In the records below, pick out all lines containing the word "video".

-- Given entries --
#####
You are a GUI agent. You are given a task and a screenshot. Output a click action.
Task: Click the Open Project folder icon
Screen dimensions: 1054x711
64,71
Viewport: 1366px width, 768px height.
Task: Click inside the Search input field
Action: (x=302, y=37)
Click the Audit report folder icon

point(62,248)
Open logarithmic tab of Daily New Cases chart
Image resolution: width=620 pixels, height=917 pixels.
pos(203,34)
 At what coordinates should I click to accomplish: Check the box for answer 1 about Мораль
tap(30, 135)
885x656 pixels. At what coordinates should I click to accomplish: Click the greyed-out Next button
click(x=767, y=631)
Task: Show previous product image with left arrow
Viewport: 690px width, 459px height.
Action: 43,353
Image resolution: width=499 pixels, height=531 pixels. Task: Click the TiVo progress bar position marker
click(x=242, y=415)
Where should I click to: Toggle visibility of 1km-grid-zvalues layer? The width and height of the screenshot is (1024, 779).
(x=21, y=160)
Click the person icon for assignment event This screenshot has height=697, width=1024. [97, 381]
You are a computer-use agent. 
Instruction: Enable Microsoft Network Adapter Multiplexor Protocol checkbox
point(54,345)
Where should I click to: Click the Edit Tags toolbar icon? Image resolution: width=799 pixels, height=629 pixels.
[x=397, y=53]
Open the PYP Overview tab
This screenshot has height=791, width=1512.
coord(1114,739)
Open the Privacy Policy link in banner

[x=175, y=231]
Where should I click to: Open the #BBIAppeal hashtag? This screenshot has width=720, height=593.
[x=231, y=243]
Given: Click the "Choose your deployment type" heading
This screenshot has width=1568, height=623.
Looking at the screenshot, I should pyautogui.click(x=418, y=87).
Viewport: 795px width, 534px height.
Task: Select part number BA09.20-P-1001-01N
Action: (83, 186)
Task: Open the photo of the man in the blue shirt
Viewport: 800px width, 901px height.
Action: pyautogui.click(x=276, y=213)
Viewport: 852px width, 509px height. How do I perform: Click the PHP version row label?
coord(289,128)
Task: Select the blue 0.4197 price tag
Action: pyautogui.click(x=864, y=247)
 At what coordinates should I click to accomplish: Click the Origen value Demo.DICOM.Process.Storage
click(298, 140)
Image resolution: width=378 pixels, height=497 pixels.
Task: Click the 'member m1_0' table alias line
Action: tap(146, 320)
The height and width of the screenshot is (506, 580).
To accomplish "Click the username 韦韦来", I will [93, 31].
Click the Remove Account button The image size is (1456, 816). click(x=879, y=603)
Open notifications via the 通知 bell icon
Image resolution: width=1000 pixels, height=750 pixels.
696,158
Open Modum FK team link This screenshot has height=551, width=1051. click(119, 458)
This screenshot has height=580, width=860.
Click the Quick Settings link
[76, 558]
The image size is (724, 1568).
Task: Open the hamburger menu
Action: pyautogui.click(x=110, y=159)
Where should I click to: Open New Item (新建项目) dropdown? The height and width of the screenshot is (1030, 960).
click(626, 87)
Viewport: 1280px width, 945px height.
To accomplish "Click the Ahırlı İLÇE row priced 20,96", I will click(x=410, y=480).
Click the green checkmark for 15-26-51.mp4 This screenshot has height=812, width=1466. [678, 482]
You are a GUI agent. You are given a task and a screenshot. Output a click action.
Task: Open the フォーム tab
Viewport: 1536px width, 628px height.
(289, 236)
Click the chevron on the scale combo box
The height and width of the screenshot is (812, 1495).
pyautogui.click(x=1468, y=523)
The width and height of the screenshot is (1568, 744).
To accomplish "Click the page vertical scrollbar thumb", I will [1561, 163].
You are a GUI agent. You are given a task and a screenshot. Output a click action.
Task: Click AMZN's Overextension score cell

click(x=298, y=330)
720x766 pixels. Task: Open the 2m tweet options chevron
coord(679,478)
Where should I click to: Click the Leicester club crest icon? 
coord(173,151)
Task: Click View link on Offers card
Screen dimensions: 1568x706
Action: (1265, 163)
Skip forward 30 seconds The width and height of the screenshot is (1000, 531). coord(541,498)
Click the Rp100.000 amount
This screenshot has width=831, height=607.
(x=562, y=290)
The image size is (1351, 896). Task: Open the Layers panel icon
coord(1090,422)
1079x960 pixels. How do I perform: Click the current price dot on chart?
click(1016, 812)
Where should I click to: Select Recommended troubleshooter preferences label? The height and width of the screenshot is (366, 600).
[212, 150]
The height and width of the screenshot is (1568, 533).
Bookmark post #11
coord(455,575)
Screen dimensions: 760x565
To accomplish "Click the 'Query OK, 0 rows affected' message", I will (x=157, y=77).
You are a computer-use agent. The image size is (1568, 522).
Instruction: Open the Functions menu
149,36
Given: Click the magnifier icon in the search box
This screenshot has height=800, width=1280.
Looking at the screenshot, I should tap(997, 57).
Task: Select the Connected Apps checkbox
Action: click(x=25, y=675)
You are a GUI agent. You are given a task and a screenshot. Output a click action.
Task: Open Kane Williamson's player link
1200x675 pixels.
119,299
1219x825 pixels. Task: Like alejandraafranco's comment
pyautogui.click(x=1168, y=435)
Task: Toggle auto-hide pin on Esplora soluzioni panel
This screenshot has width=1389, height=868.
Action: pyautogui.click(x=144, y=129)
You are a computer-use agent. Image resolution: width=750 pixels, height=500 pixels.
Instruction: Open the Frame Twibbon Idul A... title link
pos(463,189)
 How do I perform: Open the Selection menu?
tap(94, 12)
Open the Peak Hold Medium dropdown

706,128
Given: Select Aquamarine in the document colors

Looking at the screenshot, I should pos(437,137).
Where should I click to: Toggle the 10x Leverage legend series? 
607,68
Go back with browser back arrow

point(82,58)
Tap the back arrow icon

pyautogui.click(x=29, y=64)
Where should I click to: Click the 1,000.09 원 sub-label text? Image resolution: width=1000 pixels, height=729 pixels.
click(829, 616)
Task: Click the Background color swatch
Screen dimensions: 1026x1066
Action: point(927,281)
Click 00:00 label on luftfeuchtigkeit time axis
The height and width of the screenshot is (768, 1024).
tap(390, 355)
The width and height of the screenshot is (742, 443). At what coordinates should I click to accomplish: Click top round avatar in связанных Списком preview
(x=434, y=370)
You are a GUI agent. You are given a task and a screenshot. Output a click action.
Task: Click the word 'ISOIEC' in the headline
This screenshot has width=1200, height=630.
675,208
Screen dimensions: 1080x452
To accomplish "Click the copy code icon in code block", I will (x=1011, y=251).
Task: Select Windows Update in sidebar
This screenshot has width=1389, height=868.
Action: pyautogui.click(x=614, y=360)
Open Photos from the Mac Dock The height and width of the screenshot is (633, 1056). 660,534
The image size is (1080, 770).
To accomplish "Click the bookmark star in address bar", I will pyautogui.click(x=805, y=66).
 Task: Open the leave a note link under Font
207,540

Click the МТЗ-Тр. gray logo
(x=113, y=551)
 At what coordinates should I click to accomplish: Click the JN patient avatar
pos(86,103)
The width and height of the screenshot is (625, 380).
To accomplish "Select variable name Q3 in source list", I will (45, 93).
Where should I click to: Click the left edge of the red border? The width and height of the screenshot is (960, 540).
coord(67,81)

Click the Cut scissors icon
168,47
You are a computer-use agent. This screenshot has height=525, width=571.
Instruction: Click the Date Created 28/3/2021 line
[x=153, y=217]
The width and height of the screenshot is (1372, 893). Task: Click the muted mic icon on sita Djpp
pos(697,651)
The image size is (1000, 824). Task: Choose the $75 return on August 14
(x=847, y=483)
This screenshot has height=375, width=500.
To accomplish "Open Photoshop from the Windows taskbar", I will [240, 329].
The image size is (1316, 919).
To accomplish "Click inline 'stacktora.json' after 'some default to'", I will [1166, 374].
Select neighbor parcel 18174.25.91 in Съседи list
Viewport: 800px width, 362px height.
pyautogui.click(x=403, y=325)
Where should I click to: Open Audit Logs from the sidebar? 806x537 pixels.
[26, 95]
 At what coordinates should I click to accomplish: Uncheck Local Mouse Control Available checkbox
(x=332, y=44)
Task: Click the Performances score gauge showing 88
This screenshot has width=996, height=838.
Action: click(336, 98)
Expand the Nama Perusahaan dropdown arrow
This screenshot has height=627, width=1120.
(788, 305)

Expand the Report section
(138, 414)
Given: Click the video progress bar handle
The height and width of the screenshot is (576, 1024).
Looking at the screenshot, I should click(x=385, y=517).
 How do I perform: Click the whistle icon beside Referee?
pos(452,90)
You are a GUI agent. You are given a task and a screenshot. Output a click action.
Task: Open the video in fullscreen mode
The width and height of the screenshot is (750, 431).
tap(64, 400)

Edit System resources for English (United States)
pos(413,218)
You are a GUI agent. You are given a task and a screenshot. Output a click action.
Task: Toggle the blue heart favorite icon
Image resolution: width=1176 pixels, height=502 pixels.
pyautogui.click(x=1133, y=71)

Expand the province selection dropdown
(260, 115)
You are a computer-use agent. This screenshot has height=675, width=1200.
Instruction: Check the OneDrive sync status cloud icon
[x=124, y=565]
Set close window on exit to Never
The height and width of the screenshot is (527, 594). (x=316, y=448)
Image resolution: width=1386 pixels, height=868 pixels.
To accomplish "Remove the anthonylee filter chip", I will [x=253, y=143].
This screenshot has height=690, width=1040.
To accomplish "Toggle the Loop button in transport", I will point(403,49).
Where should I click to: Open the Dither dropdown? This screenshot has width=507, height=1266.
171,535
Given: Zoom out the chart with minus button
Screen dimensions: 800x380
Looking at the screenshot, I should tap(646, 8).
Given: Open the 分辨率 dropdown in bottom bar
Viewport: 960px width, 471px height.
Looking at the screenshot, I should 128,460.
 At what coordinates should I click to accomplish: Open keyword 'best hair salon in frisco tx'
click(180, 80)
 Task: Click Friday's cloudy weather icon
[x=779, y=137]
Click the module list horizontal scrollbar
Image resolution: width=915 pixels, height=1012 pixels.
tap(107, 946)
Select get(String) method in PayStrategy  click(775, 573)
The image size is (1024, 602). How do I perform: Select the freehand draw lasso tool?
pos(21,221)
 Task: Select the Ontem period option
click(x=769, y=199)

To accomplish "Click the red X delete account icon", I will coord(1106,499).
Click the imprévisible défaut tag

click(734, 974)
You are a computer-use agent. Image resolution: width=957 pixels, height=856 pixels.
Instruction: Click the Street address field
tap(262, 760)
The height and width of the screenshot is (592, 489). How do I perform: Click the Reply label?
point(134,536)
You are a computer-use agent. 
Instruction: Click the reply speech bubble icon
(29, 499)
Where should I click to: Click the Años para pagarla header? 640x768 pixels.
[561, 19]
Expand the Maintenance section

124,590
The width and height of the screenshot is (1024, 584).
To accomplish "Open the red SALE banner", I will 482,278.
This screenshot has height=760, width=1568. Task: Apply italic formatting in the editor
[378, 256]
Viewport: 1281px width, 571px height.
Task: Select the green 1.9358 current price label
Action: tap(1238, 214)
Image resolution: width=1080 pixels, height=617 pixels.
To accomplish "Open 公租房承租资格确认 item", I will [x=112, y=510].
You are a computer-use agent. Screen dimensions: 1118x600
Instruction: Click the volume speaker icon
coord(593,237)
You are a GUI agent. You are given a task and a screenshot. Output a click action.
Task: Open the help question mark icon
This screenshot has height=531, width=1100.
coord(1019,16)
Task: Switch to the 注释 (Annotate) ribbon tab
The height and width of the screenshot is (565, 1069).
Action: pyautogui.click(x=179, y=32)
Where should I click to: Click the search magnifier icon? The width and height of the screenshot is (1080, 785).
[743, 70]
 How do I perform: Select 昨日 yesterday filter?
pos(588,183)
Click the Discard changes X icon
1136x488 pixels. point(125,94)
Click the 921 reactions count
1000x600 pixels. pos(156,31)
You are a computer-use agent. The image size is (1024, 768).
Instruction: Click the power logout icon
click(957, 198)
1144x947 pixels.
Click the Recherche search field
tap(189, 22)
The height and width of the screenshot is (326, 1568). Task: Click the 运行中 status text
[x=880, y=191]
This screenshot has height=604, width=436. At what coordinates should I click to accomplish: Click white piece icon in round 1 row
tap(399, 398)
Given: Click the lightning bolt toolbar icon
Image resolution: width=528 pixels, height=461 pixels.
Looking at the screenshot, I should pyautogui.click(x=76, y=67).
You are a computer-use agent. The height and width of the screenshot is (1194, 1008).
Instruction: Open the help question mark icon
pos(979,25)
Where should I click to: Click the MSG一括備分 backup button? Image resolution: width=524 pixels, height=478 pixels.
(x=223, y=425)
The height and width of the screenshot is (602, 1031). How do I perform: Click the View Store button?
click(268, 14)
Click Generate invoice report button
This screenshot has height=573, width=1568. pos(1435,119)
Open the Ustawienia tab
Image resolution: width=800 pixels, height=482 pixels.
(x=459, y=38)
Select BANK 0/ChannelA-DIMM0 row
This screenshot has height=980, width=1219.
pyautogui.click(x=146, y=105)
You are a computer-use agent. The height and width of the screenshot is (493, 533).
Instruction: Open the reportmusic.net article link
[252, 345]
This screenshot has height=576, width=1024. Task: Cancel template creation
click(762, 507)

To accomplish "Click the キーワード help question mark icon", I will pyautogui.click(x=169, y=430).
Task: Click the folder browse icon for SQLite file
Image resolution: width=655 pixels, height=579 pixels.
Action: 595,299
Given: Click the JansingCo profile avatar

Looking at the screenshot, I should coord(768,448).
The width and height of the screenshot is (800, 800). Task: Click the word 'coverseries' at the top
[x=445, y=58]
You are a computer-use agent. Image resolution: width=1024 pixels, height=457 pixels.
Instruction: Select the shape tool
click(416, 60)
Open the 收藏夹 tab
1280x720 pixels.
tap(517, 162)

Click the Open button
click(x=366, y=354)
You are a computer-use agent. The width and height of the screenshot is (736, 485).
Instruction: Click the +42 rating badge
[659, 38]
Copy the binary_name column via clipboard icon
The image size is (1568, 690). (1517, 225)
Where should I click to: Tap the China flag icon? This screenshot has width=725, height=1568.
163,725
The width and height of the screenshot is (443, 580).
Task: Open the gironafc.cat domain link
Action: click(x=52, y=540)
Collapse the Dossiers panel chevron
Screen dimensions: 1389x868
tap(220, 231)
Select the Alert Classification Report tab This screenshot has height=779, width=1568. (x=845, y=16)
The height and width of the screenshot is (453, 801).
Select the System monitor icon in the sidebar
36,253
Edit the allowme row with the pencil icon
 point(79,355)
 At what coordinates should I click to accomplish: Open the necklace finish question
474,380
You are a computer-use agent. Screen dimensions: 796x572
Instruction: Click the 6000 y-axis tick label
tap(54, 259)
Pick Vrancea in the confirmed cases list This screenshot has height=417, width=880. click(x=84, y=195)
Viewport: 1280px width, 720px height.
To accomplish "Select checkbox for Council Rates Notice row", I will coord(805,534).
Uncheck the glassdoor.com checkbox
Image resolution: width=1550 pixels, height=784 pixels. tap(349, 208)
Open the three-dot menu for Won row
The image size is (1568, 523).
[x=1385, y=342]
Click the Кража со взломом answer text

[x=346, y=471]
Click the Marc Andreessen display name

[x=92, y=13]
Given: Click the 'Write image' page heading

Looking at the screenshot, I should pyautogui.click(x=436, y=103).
#####
-- Finished task --
Given: Click the video progress bar handle
Task: Open the video in fullscreen mode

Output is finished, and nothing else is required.